The Future of Conservatism

Sam Tanenhaus, Jacob Heilbrunn, and Grover Norquist came to the offices of The National Interest yesterday to discuss the future of conservatism. I thought Norquist got the better of the exchange. ( I don't see a link to video as yet on the website, though there is an interview of Tanenhaus by Justine Rosenthal.)

Tanenhaus was lucid and remarkably knowledgeable as always on the history of US conservatism, but had little to offer about where it goes next next. "I am not a prognosticator," he said. What about his book, "The Death of Conservatism"? Was that not a prediction, or indeed an announcement? No, he explained, he had been misunderstood. He mentioned Daniel Dombey's review (which I thought very good) in the FT last year. What that review and most others had missed, apparently, was that Tanenhaus was talking about conservatism as a set of ideas rather than as a political force. And in any case, read the title carefully. It is not declarative. He never said that conservatism was actually dead. (See also this earlier piece of his in The New Republic, entitled "Conservatism is Dead".)

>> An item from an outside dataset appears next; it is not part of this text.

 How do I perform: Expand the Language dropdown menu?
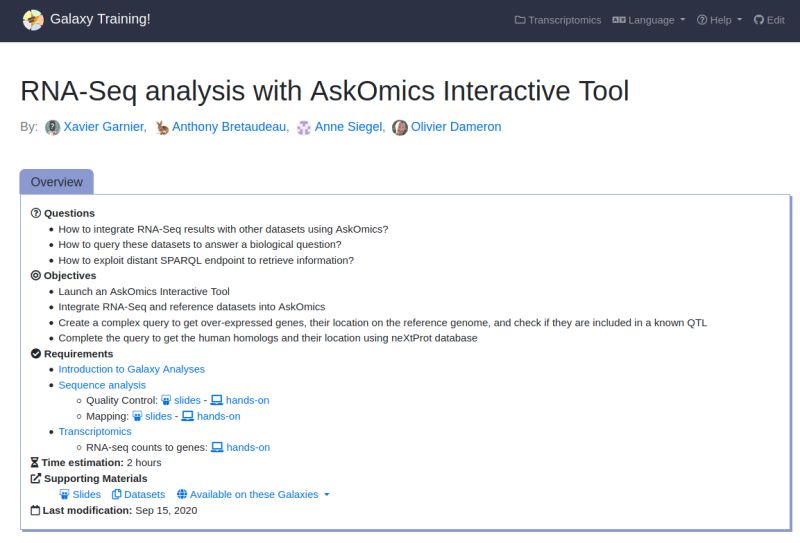(x=648, y=20)
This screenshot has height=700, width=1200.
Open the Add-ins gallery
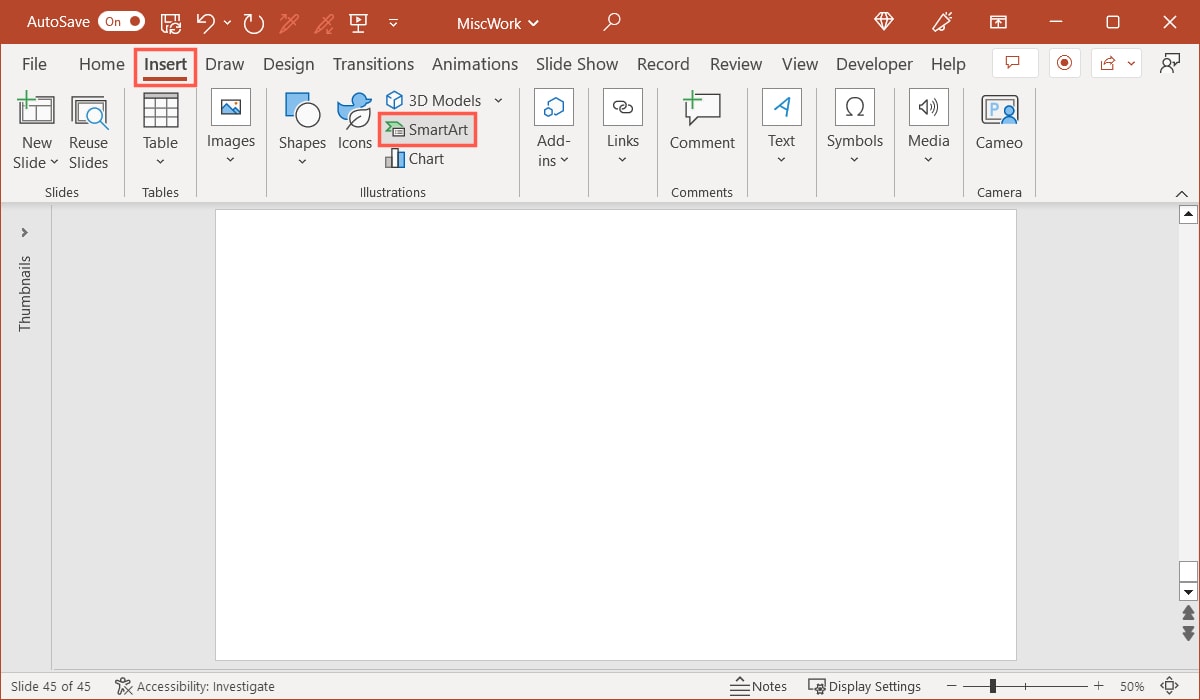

Heilbrunn's main point, and Tanenhaus seemed to agree, was that conservatives cannot succeed simply by being against things. They have to be for something. I'd like to believe this, and have said something similar myself:

This shift [in Republican support] is remarkable not just for its speed but also for how little the party has done to deserve it. In the longer run, this surge may even hurt the Republicans, because it is rewarding them for having almost nothing to say.

Still, I wonder. At the moment they are only against things, and are doing well. If the things they are against--Obama's transformational ambitions--stay unpopular, who is to say that will not be enough?

Norquist had a different response. He said that conservatives are for something: liberty. A fair point. It was a shame that Tanenhaus and Heilbrunn failed to respond. What might be their answer? They might say it's too vague. In fact, they could turn another of Norquist's points against him. He emphasises the difference between views on "vote-moving issues" and mere preferences.  Politicians who concentrate on what polls tell them about preferences get misled. Intensity is what counts. A coalition of narrow but intense interests will beat a broad mild preference every time. On Norquist's own analysis, liberty is surely a broad mild interest rather than a vote-moving issue. But perhaps conservatism is a coalition of intense narrow interests wrapped in a broad, mild, and highly marketable preference?

Whatever. So far, it seems to be working.

I came away wondering, was Margaret Thatcher for things or against them? I'd say mostly against. It did not seem to hold her back.